## Source document
>> start

2. First respondent, Ram Niwas Agrawal was the President of the Nagar Palika, Sultanpur in the State of Uttar Pradesh. A motion expressing want of confidence in him was moved by the requisite number of members. A meeting of the Nagar Palika was convened on December 14, 1990 to consider the motion. As required by Section 87-A(4) of the U.P.

Municipalities Act, 1916, the District Judge, Sultanpur nominated Shri Vishram Singh, First Additional Civil Judge, Sultanpur to preside over the meeting. The minutes of the meeting recite the following facts.

3. When the meeting commenced, sixteen members including the President were present besides, Shri Ram Dular Yadav, MLC, who claimed to be an ex-officio member of the Nagar Palika. His claim was considered and rejected by the Presiding Officer. Three women, nominated as members by the Government on the previous day, presented themselves and sought participation in the meeting. A dispute was raised with respect to their right to participate in the meeting on the ground that by that date they had not taken the oath of allegiance. The Presiding Officer allowed the said nominated members to participate in the meeting and to vote on the motion. The voting figures were seventeen (including three votes of three nominated members) in favour of the motion and only one, viz., that of the President himself against the motion. The Presiding Officer declared the motion to have been passed by the majority inasmuch as the total membership of the Board (Nagar Palika) was twenty- seven. He opined that even if the total membership is taken as twenty-eight (including the membership of aforesaid MLC) still the motion must be deemed to have been passed.

4. The President of the Nagar Palika (first respondent in this Appeal) challenged the validity of the said proceedings by way of a writ petition in the Allahabad High Court, Lucknow Bench. A Division Bench allowed the writ petition on the following three grounds:

(1) The votes of three nominated members are liable to be excluded because they had not taken the oath of allegiance till then. Unless they took the oath of allegiance, they were not entitled to take their seat in the Nagar Palika or to vote. However, for the purpose of total membership, the said three members must be counted, which means that in determining the total strength of the Nagar Palika on that day, these three members must also be taken into account.

>> end

## Source excerpt
>> start

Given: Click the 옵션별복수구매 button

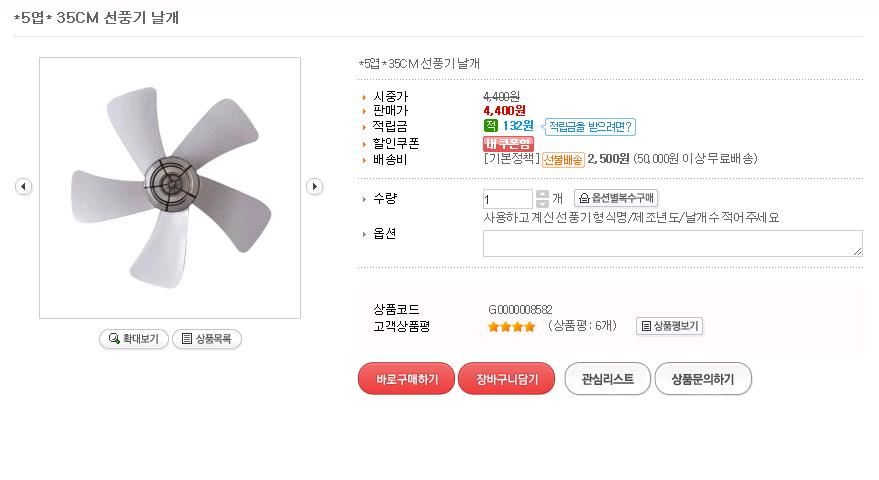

>> end

## Task requirements
Please extract the part of the judgment excerpt between "Municipalities Act, 1916, the" and "the following facts.", inclusive. The lines above are separate material, unconnected to the judgment excerpt.

## Exercise answer
Municipalities Act, 1916, the District Judge, Sultanpur nominated Shri Vishram Singh, First Additional Civil Judge, Sultanpur to preside over the meeting. The minutes of the meeting recite the following facts.